Severe B cell hyperplasia and autoimmune disease in TALL-1 transgenic mice.

Proceedings of the National Academy of Sciences of the United States of America (2000-03-15)
S D Khare, I Sarosi, X Z Xia, S McCabe, K Miner, I Solovyev, N Hawkins, M Kelley, D Chang, G Van, L Ross, J Delaney, L Wang, D Lacey, W J Boyle, H Hsu
RESUMEN

TALL-1/Blys/BAFF is a member of the tumor necrosis factor (TNF) ligand superfamily that is functionally involved in B cell proliferation. Here, we describe B cell hyperplasia and autoimmune lupus-like changes in transgenic mice expressing TALL-1 under the control of a beta-actin promoter. The TALL-1 transgenic mice showed severe enlargement of spleen, lymph nodes, and Peyer's patches because of an increased number of B220+ cells.
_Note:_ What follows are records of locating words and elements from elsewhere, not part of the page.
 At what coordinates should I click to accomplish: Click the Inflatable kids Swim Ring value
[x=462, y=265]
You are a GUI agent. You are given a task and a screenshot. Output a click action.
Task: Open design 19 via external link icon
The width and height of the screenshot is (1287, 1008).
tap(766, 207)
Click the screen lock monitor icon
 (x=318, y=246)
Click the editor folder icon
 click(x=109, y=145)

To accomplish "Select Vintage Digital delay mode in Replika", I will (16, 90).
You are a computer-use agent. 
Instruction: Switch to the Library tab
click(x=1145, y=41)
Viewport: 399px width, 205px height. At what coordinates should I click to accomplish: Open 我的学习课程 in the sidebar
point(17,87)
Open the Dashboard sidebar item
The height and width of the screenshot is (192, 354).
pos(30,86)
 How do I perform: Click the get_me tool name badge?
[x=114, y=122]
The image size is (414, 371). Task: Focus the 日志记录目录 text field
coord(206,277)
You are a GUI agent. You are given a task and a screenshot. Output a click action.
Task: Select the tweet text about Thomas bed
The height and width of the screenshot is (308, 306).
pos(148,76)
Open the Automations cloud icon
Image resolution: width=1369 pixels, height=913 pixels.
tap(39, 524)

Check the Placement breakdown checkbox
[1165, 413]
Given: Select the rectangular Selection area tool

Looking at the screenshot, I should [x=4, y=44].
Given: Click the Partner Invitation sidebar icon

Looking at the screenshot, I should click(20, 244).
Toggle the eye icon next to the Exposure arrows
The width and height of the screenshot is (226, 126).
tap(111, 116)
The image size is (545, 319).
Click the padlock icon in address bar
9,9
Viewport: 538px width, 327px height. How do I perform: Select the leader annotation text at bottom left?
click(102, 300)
The transgenic mice also had hypergammaglobulinemia contributed by elevations of serum IgM, IgG, IgA, and IgE. In addition, a phenotype similar to autoimmune lupus-like disease was also seen in TALL-1 transgenic mice, characterized by the presence of autoantibodies to nuclear antigens and immune complex deposits in the kidney. Prolonged survival and hyperactivity of transgenic B cells may contribute to the autoimmune lupus-like phenotype in these animals. Our studies further confirm TALL-1 as a stimulator of B cells that affect Ig production. Thus, TALL-1 may be a primary mediator in B cell-associated autoimmune diseases.